→ **REQUIREMENTS**: Rewrite everything in the data from the line containing "Where should I" down to the line containing "(x=565, y=14)", changing "Move tool" to "Hand tool" and keeping all other text the same. Leave out the pictures.

→ **Source data**:
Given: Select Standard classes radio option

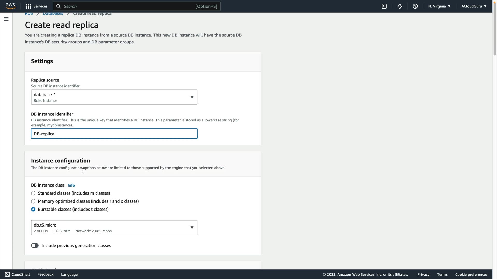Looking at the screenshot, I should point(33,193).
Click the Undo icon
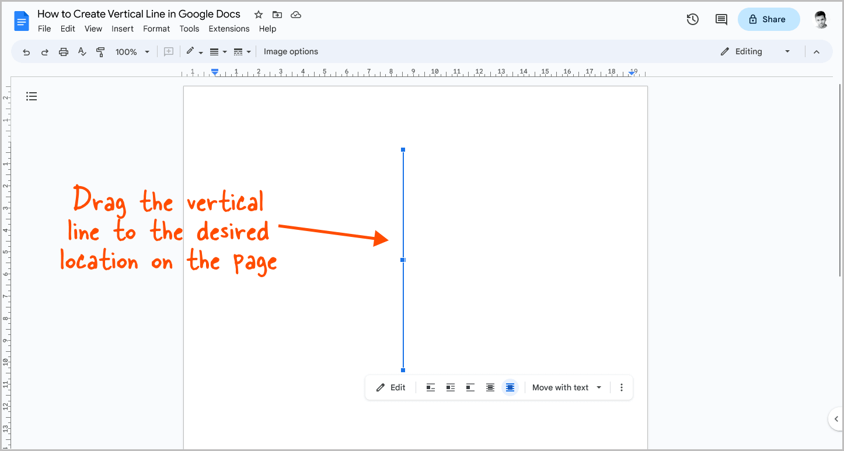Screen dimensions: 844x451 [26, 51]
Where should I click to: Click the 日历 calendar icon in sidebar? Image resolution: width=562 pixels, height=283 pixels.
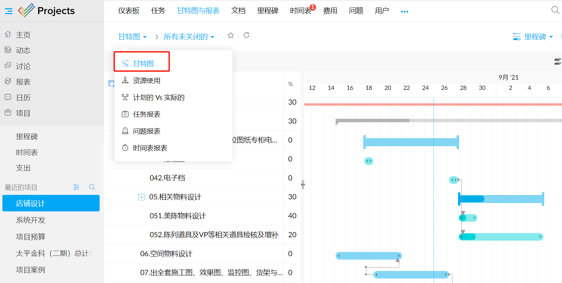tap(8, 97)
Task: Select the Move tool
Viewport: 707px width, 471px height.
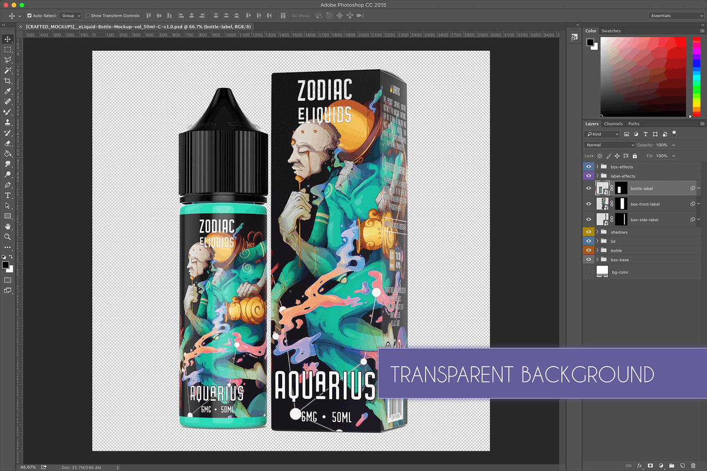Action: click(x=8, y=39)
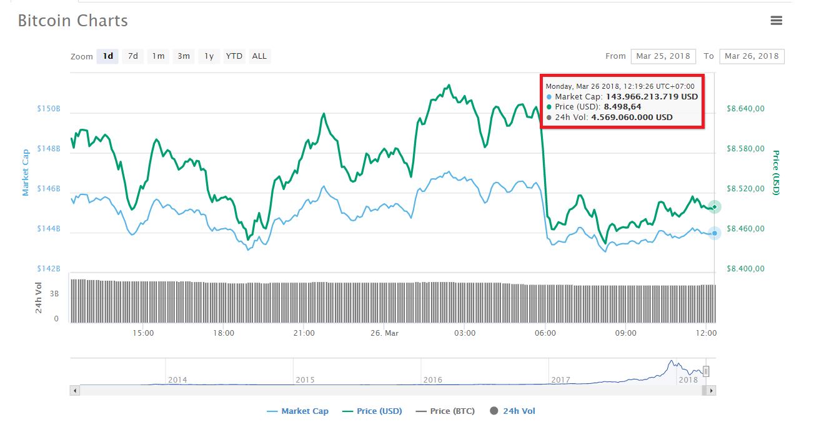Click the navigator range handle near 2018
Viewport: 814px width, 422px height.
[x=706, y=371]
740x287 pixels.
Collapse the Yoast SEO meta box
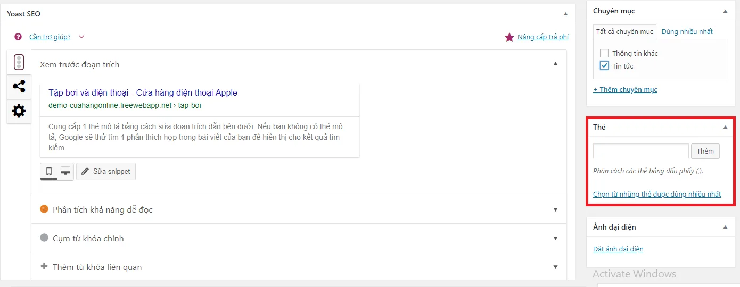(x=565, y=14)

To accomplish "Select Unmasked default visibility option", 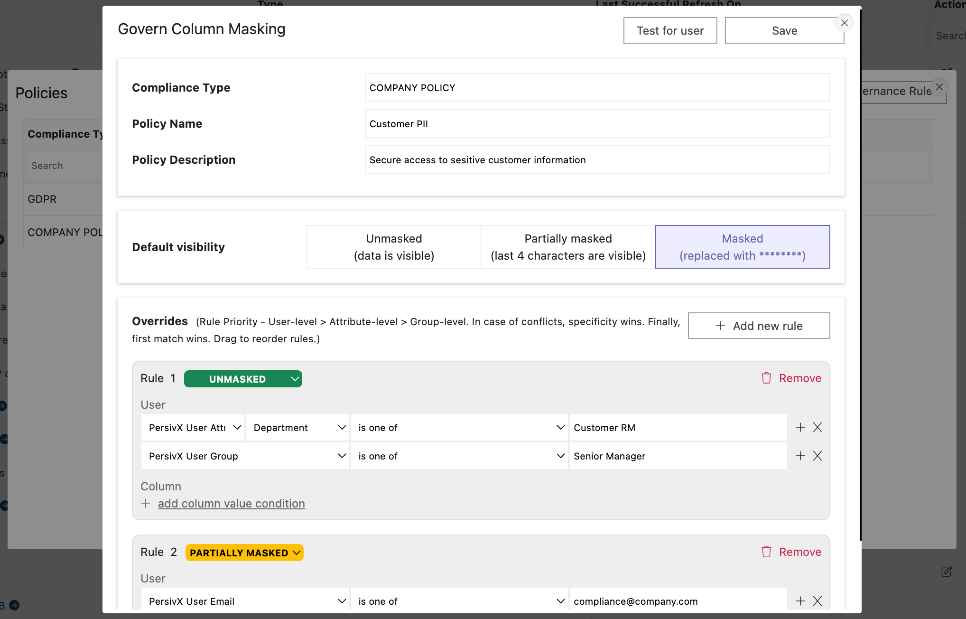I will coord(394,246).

→ **RESULT OF THIS EXERCISE**:
Where should I click to: Click the 日历 calendar icon in sidebar? Image resolution: width=562 pixels, height=283 pixels.
tap(8, 97)
Task: Select the Hand tool
Viewport: 707px width, 471px height.
Action: click(x=8, y=39)
Click the navigator range handle near 2018
Viewport: 814px width, 422px height.
[x=706, y=371]
740x287 pixels.
Collapse the Yoast SEO meta box
(x=565, y=14)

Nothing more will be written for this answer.